National Center for Biotechnology Information, 8600 Rockville Pike, Bethesda, Maryland 20894, USA.
BMC Bioinformatics. 2011 Oct 3;12 Suppl 8(Suppl 8):S2. doi: 10.1186/1471-2105-12-S8-S2.
We report the Gene Normalization (GN) challenge in BioCreative III where participating teams were asked to return a ranked list of identifiers of the genes detected in full-text articles. For training, 32 fully and 500 partially annotated articles were prepared. A total of 507 articles were selected as the test set. Due to the high annotation cost, it was not feasible to obtain gold-standard human annotations for all test articles. Instead, we developed an Expectation Maximization (EM) algorithm approach for choosing a small number of test articles for manual annotation that were most capable of differentiating team performance. Moreover, the same algorithm was subsequently used for inferring ground truth based solely on team submissions. We report team performance on both gold standard and inferred ground truth using a newly proposed metric called Threshold Average Precision (TAP-k).
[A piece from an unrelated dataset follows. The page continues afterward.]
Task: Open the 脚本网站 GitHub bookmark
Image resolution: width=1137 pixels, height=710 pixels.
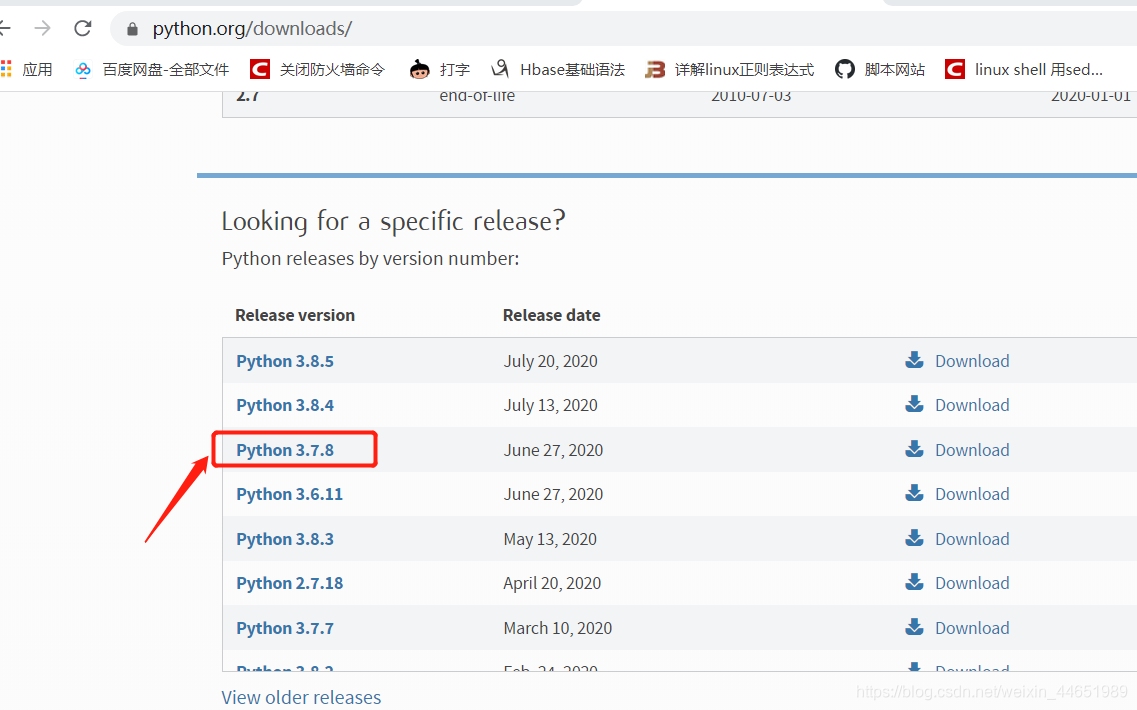Action: point(880,70)
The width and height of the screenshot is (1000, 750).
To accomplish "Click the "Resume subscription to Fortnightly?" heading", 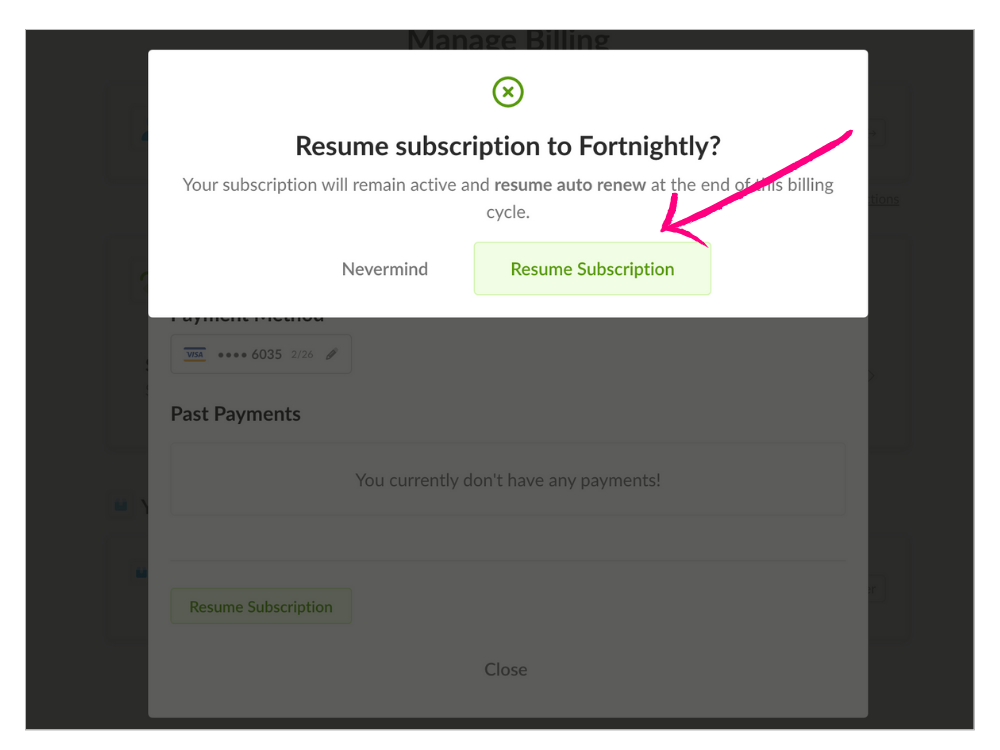I will pos(508,146).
We received a total of 37 runs from 14 different teams for the task. When evaluated using the gold-standard annotations of the 50 articles, the highest TAP-k scores were 0.3297 (k=5), 0.3538 (k=10), and 0.3535 (k=20), respectively. Higher TAP-k scores of 0.4916 (k=5, 10, 20) were observed when evaluated using the inferred ground truth over the full test set. When combining team results using machine learning, the best composite system achieved TAP-k scores of 0.3707 (k=5), 0.4311 (k=10), and 0.4477 (k=20) on the gold standard, representing improvements of 12.4%, 21.8%, and 26.6% over the best team results, respectively.
By using full text and being species non-specific, the GN task in BioCreative III has moved closer to a real literature curation task than similar tasks in the past and presents additional challenges for the text mining community, as revealed in the overall team results. By evaluating teams using the gold standard, we show that the EM algorithm allows team submissions to be differentiated while keeping the manual annotation effort feasible. Using the inferred ground truth we show measures of comparative performance between teams. Finally, by comparing team rankings on gold standard vs. inferred ground truth, we further demonstrate that the inferred ground truth is as effective as the gold standard for detecting good team performance.
我们报告了 BioCreative III 中的基因标准化(GN)挑战,要求参赛团队返回在全文文章中检测到的基因标识符的排名列表。在训练中,准备了 32 篇全文和 500 篇部分注释的文章。共有 507 篇文章被选为测试集。由于注释成本很高,对于所有测试文章,都无法获得黄金标准的人类注释。相反,我们开发了一种期望最大化(EM)算法方法,用于选择少数最能区分团队表现的测试文章进行手动注释。此外,还使用相同的算法仅根据团队提交结果进行了基于事实的推断。我们使用新提出的称为阈值平均精度(TAP-k)的度量标准报告了基于黄金标准和基于推断的事实的团队表现。
我们共收到来自 14 个不同团队的 37 个参赛作品。在使用 50 篇文章的黄金标准注释进行评估时,最高的 TAP-k 分数分别为 0.3297(k=5)、0.3538(k=10)和 0.3535(k=20)。当使用整个测试集的推断事实进行评估时,观察到更高的 TAP-k 分数为 0.4916(k=5、10、20)。使用机器学习组合团队结果时,最佳组合系统在黄金标准上获得的 TAP-k 分数分别为 0.3707(k=5)、0.4311(k=10)和 0.4477(k=20),分别比最佳团队结果提高了 12.4%、21.8%和 26.6%。
通过使用全文且不针对特定物种,BioCreative III 中的 GN 任务比过去的类似任务更接近真实的文献整理任务,并为文本挖掘社区带来了额外的挑战,这在整体团队表现中得到了体现。通过使用黄金标准评估团队,我们表明 EM 算法允许区分团队提交结果,同时保持手动注释的可行性。通过使用推断的事实,我们展示了团队之间的比较性能的度量标准。最后,通过比较黄金标准与推断事实的团队排名,我们进一步证明了推断的事实与黄金标准一样有效,可用于检测优秀的团队表现。